You can practice the above exercise to get used to breathing right, but I suggest exploring some breathing techniques as taught in yoga. A good place to start is long deep breathing. This is basically taught in any meditation class or exercise.
What can long deep breathing do for you? It will calm your mind and even out your emotions. You may reach a state of serenity and peace with practice. You can use long deep breathing in everyday situations to relieve stress and to get a handle on your emotions, think clearly, and act effectively. The slower you breathe, the calmer your mind.
You can do this lying on your back or sitting up straight. (or yoga style) The key… keep your spine straight. Now, inhale deeply and slowly through your nose. Feel as though you are pulling your breath down to your navel center (belly button).
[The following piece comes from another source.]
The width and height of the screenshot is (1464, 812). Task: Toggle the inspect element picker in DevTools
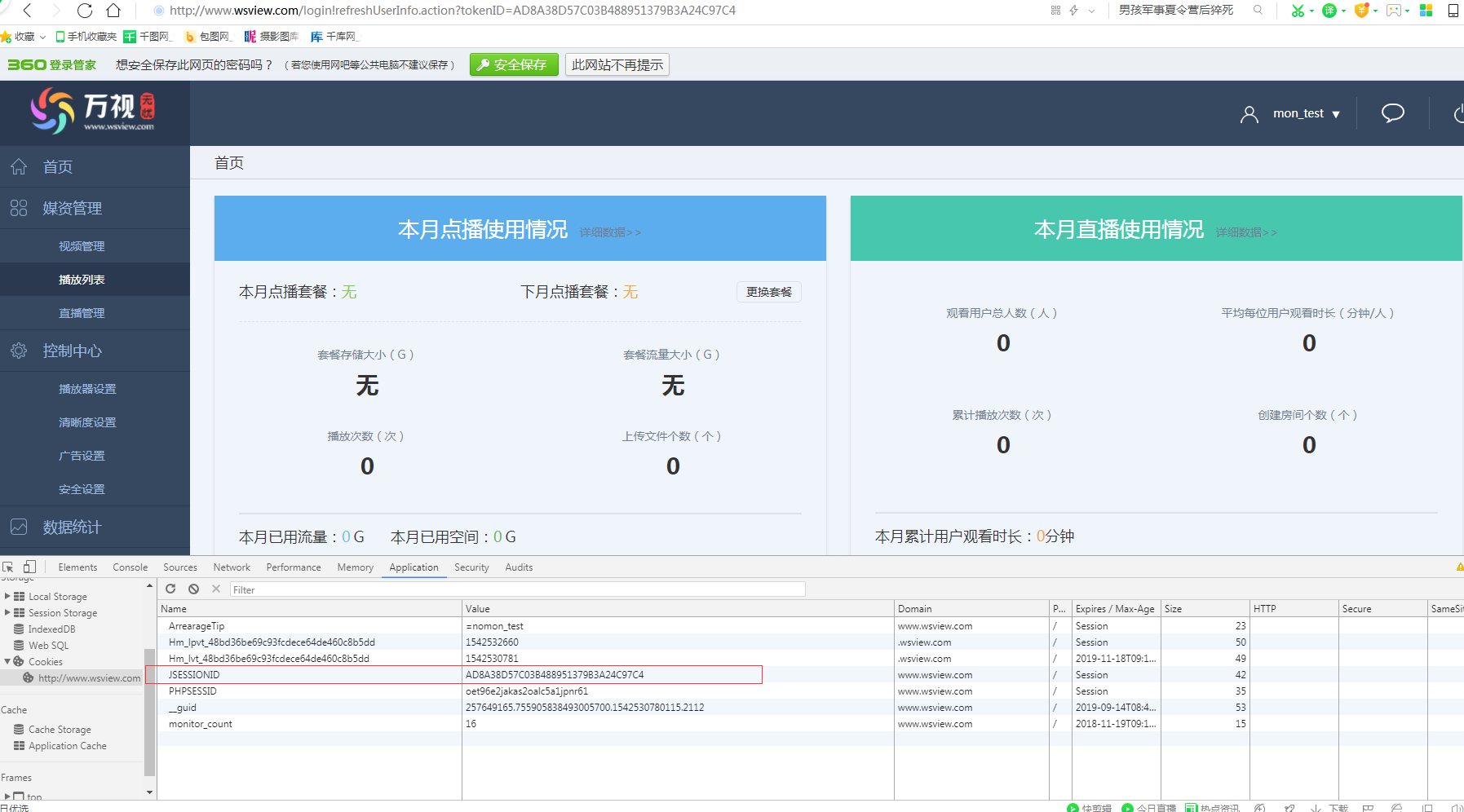pos(7,567)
As the breathing starts to fill up your lungs, your diaphragm will expand (your belly should push out) A lot of people will do this backward… sucking the gut in. You want to push the belly out for full expansion.
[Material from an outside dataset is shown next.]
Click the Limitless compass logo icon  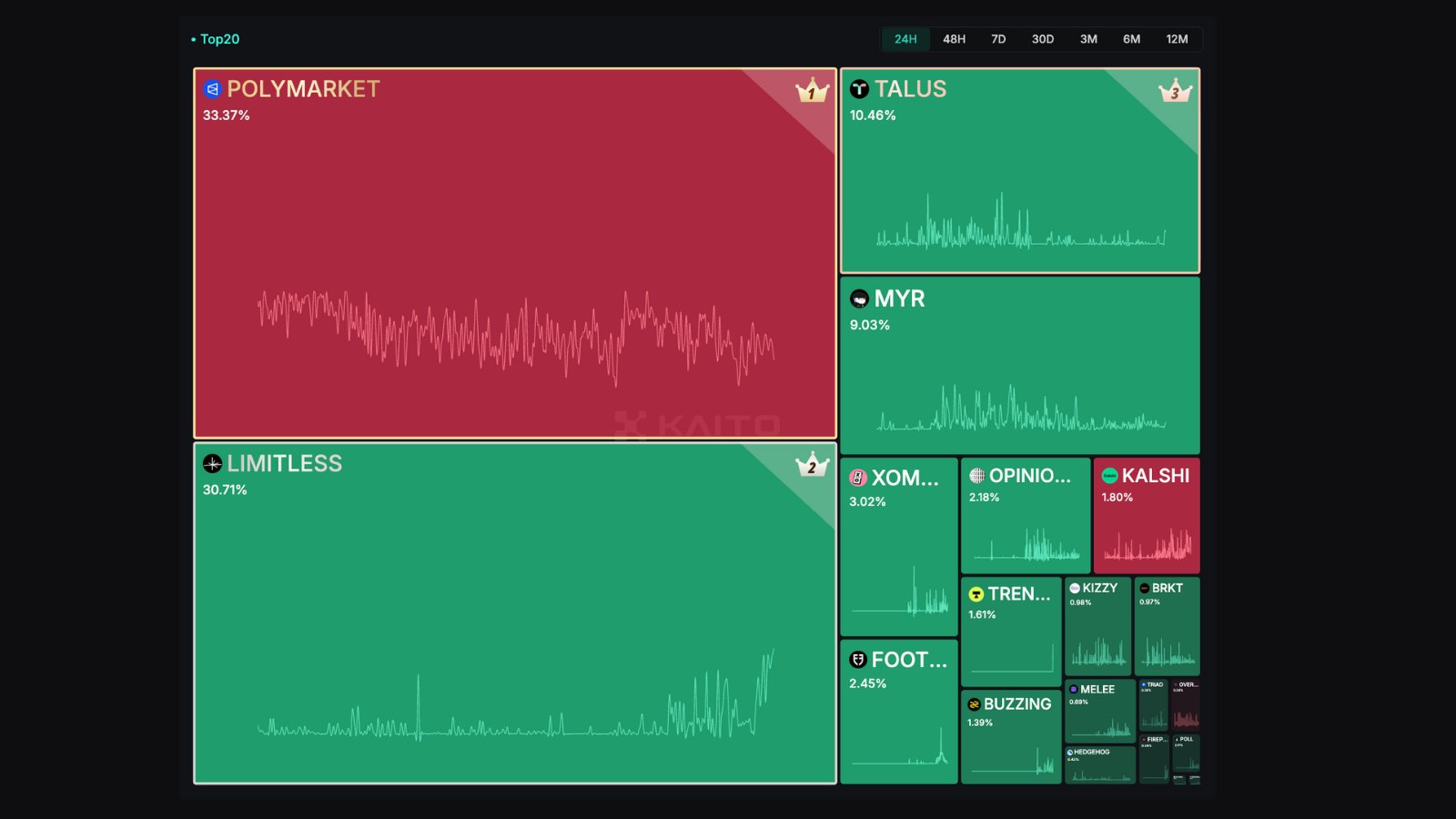(213, 463)
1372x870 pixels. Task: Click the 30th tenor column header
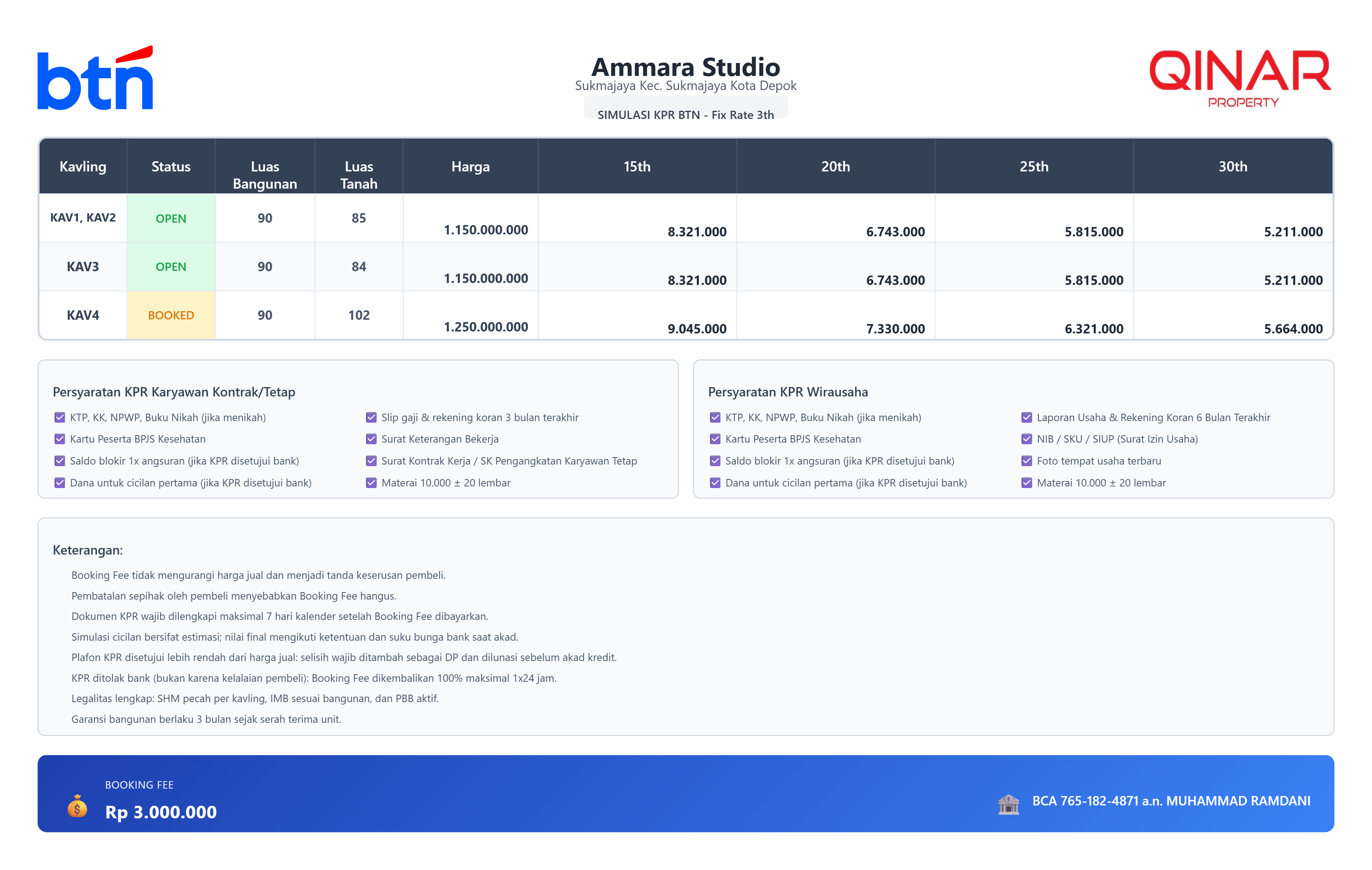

Now keep inhaling all the way up to your lungs as your belly expands like a balloon. When you exhale, let all the air out (slowly). Feel your abdomen push in towards your navel center.
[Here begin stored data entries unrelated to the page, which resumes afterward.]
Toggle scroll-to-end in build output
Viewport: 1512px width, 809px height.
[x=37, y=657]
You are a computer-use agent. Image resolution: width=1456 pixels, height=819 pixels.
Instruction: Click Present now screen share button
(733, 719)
Use your whole lung capacity. Make every inhale and exhale as long and full and complete as possible. The real challenge is to stay with the exercise. Our minds tend to wander or you become so relaxed that you begin to nod out. This is because, when you slow down your breath, you also slow down your mind into a state of deep relaxation.
Note: Keep your abdominal muscles relaxed and let the breath move your abdomen naturally. Your diaphragm should be doing all the work. You can explore yoga if you would like to learn some techniques to help channel the focus of your mind, but try out long deep breathing. You really do feel refreshed after doing it. Below is a video demonstrating long deep breathing.
Remembering to breathe properly is challenging. My mind tends to often wonder. Anytime I can slow down and concentrate on my breathing is a win for my health and well-being. In karate, I use a lot of short bursts of breath. You are moving fast, but breathing is the main focus in all martial arts. In karate, there are also katas designed with long deep breathing to place your self in a meditative state.
Tai Chi is another good option. It is a slow, soft style of martial art that helps you develop chi. Your inner hidden energy. In the toga world, it is called prana. Tai Chi is basically a moving meditation utilizing slow breathing techniques.
Once you begin to practice techniques daily, you will find moments to slow down and get control of your breath. It is an excellent tool for getting control back from runaway emotions.
Covid-19 has presented some oxygen-deprived scenarios for many of us. Wearing a mask may lean more towards acidosis in your bloodstream. Please consider counter-attacking with a good breathing technique. Oxygen is so important for your blood. Check out one of my earlier posts on a yoga breathing technique called breathe-of-fire. It is excellent at purifying your blood.
Take advantage of the world wide web and watch some YouTube videos on the subject. It is much easier to learn breathing techniques with little visual guidance. Breathing meditations provide you with the best natural high. You can alter your mind in a good healthy way without all those awful side effects and consequences… just saying.